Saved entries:
BEGIN

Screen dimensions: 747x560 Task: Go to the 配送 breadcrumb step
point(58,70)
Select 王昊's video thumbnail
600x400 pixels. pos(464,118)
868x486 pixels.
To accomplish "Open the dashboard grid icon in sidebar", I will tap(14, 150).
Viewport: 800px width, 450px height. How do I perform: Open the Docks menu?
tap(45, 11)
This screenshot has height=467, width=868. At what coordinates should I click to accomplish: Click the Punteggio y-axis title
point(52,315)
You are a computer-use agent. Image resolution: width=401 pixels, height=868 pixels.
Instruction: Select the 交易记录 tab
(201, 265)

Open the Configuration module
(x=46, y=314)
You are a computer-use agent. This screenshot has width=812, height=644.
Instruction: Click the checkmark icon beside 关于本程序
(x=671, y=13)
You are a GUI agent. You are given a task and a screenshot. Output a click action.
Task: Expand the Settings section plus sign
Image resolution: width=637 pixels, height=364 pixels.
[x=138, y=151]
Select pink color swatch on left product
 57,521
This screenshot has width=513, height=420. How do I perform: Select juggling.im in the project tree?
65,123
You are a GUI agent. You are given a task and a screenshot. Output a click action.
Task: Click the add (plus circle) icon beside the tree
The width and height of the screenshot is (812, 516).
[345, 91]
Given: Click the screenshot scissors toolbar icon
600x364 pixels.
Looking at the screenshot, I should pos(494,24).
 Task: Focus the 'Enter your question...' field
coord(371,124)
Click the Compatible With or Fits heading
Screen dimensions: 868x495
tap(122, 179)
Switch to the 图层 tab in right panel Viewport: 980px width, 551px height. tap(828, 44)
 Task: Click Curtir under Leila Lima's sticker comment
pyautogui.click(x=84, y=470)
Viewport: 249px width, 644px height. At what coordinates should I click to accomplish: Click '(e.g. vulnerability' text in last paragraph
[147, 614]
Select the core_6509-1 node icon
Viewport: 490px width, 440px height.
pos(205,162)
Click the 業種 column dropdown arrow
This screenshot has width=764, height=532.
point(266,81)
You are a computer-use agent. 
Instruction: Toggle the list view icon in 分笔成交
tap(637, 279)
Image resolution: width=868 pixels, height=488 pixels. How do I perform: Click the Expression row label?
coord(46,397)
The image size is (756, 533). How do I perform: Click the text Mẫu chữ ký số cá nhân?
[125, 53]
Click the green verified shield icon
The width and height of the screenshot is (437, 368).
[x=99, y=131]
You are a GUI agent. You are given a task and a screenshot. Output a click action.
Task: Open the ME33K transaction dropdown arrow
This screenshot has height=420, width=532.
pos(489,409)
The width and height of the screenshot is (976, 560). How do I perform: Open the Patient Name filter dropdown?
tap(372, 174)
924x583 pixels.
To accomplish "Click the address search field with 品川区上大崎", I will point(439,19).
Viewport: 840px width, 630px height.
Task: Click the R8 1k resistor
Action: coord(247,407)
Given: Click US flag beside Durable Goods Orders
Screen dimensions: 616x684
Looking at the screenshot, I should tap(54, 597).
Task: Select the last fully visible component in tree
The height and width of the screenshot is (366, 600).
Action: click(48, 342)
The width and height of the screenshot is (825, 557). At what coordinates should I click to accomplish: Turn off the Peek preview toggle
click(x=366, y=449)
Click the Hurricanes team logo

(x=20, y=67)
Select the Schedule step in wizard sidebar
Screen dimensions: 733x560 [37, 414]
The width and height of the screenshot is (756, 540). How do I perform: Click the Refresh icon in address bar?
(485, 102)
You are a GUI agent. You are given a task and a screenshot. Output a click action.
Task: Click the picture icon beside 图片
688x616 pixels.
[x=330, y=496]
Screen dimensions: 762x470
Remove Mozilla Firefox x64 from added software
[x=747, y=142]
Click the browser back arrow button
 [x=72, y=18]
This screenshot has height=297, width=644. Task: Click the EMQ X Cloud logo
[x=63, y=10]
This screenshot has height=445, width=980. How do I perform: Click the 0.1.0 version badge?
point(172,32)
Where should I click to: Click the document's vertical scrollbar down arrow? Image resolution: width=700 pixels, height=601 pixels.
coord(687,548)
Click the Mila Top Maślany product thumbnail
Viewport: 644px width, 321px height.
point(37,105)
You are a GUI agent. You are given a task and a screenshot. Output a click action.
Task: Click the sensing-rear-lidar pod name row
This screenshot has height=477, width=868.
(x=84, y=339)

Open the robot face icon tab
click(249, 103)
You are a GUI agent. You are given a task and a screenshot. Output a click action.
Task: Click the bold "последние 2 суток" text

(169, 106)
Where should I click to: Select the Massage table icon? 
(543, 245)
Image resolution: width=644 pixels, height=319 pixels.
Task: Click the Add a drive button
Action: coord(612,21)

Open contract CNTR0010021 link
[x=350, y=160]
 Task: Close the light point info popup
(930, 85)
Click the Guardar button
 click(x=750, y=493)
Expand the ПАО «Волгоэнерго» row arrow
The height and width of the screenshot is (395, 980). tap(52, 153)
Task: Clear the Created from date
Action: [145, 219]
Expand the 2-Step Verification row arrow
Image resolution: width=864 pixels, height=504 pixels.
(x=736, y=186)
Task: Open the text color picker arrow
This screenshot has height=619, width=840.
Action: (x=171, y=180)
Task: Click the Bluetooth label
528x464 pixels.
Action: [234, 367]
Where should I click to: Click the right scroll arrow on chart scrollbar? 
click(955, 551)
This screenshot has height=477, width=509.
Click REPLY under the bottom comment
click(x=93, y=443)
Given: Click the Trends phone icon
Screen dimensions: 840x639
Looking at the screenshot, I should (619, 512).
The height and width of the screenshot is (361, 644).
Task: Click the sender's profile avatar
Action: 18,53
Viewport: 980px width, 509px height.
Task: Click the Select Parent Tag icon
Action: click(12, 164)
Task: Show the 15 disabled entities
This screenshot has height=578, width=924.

END

Print exactly the lines above from the one with "The image size" to the one with "Task: Click the sensing-rear-lidar", including both.

Response to this task:
The image size is (756, 533). How do I perform: Click the text Mẫu chữ ký số cá nhân?
[125, 53]
Click the green verified shield icon
The width and height of the screenshot is (437, 368).
[x=99, y=131]
You are a GUI agent. You are given a task and a screenshot. Output a click action.
Task: Open the ME33K transaction dropdown arrow
This screenshot has height=420, width=532.
pos(489,409)
The width and height of the screenshot is (976, 560). How do I perform: Open the Patient Name filter dropdown?
tap(372, 174)
924x583 pixels.
To accomplish "Click the address search field with 品川区上大崎", I will point(439,19).
Viewport: 840px width, 630px height.
Task: Click the R8 1k resistor
Action: coord(247,407)
Given: Click US flag beside Durable Goods Orders
Screen dimensions: 616x684
Looking at the screenshot, I should tap(54, 597).
Task: Select the last fully visible component in tree
The height and width of the screenshot is (366, 600).
Action: click(48, 342)
The width and height of the screenshot is (825, 557). At what coordinates should I click to accomplish: Turn off the Peek preview toggle
click(x=366, y=449)
Click the Hurricanes team logo

(x=20, y=67)
Select the Schedule step in wizard sidebar
Screen dimensions: 733x560 [37, 414]
The width and height of the screenshot is (756, 540). How do I perform: Click the Refresh icon in address bar?
(485, 102)
You are a GUI agent. You are given a task and a screenshot. Output a click action.
Task: Click the picture icon beside 图片
688x616 pixels.
[x=330, y=496]
Screen dimensions: 762x470
Remove Mozilla Firefox x64 from added software
[x=747, y=142]
Click the browser back arrow button
 [x=72, y=18]
This screenshot has height=297, width=644. Task: Click the EMQ X Cloud logo
[x=63, y=10]
This screenshot has height=445, width=980. How do I perform: Click the 0.1.0 version badge?
point(172,32)
Where should I click to: Click the document's vertical scrollbar down arrow? Image resolution: width=700 pixels, height=601 pixels.
coord(687,548)
Click the Mila Top Maślany product thumbnail
Viewport: 644px width, 321px height.
point(37,105)
You are a GUI agent. You are given a task and a screenshot. Output a click action.
Task: Click the sensing-rear-lidar pod name row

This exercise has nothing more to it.